Regarding the discrepancy in the number of affected individuals reported to federal and state regulators, an attorney representing CDHD says it provided written notification of the incident to all those affected for whom it had a last known home address, some of whom live outside the state of Washington.
“Since notifying the affected residents, the district has remained on standby to respond to any inquiries concerning the incident and steps the affected individuals may take to safeguard their personal and protected health information,” he says.
CDHD says in its breach notification statement that the incident involved unauthorized access to its network between July 2 and July 4, 2021. Based on an investigation and document review into the incident, CDHD says it discovered on Feb. 12 that certain identifiable personal information had been “removed” from its network (see: 2 Latest Data Hacks Affect Over 200,000).
Potentially affected information includes full names, social security numbers, dates of birth/death, financial account information and medical information, including treatment/diagnosis information, medical record or patient number, and/or health insurance policy information.
These five data breaches are the latest examples of major hacking incidents targeting a varied range of healthcare entities, highlighting the persistent and advancing threats facing the overall sector, some experts say.

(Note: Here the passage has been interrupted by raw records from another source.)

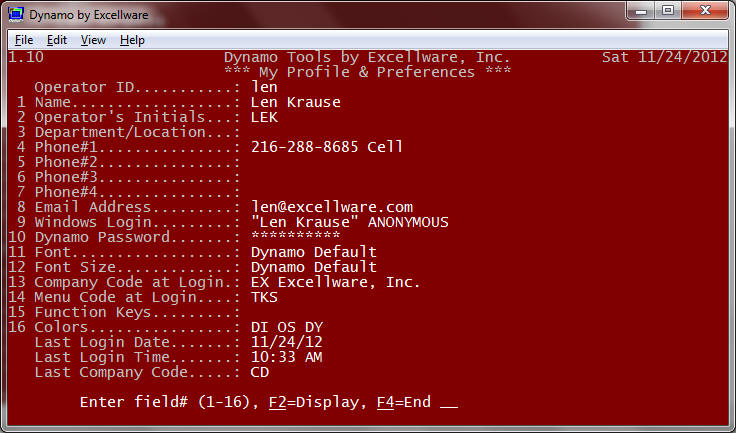
Task: Select the Colors field value DI OS DY
Action: tap(286, 327)
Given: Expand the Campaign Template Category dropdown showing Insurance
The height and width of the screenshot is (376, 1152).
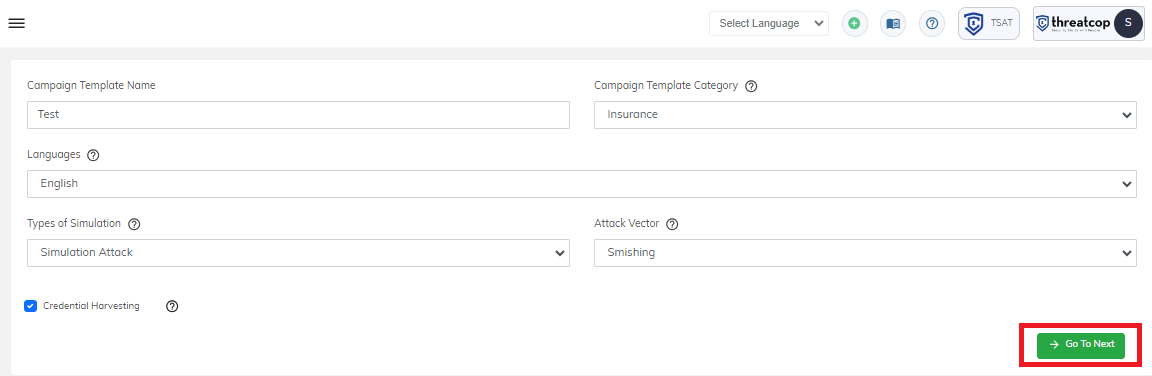Looking at the screenshot, I should click(x=865, y=115).
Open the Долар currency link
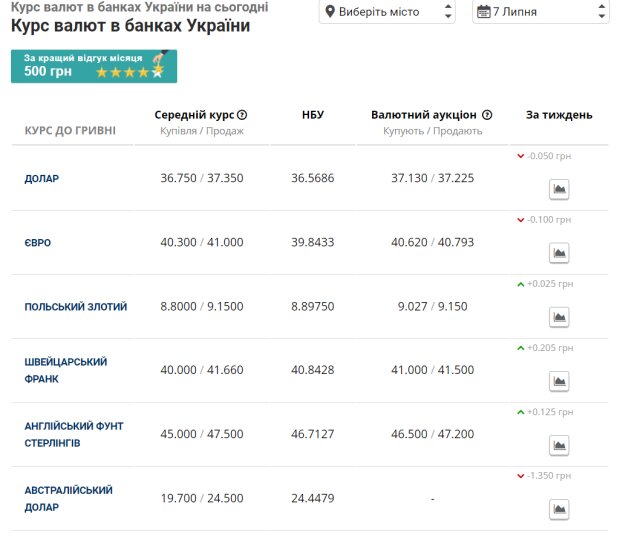 42,179
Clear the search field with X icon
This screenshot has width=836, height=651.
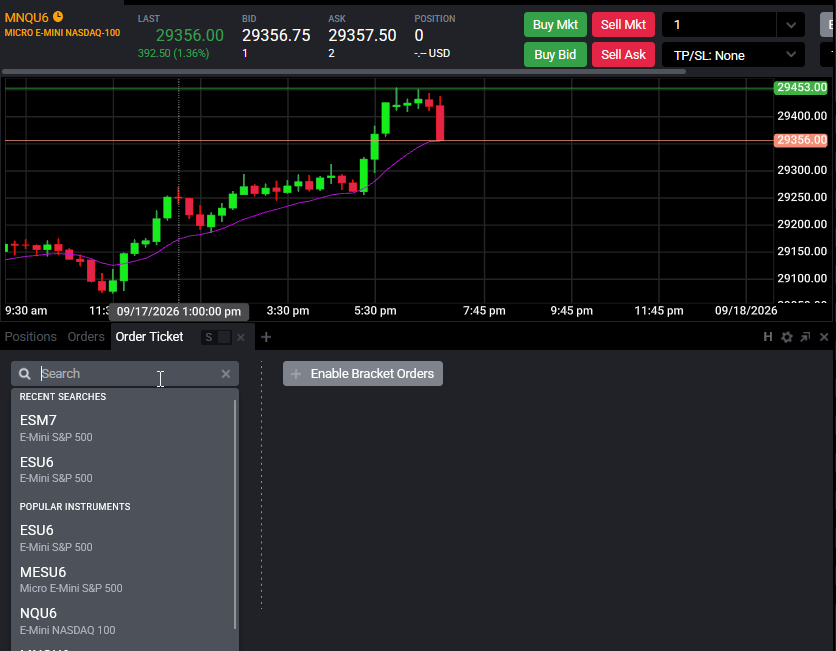coord(226,374)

“There is a war in progress, and that is part of the context,” says Michael Hamilton, CISO at security firm Critical Insight and former CISO of the city of Seattle.
“It’s been reported that ransomware events have increased in frequency since the start of the war in Ukraine, and this may be an all-hands effort by Russia to counter whatever losses they can from the economic sanctions by extorting US companies,” he says.
Hamilton also says cybercriminals seeking to monetize stolen records sometimes try to reuse the information later to “remonetize” it, perhaps for identity theft and fraud crimes, such as during tax return season.
In light of the constantly evolving threat landscape, healthcare sector entities should take a more proactive security stance, some experts say.
“The days of assuming that security is only the job of the IT department are over. Organizations need to implement a robust cybersecurity program that begins with setting the tone from the top and adopting a culture of security,” says Blaise Wabo, healthcare and financial services knowledge leader at cybersecurity and compliance services firm A-LIGN.
“Business objectives need to be defined with governance and security compliance in mind for every single department. A security officer and privacy officer need to be appointed along with a security committee which comprises stakeholders from all departments across the organization, and an organizational-level risk assessment needs to be performed,” Wabo says.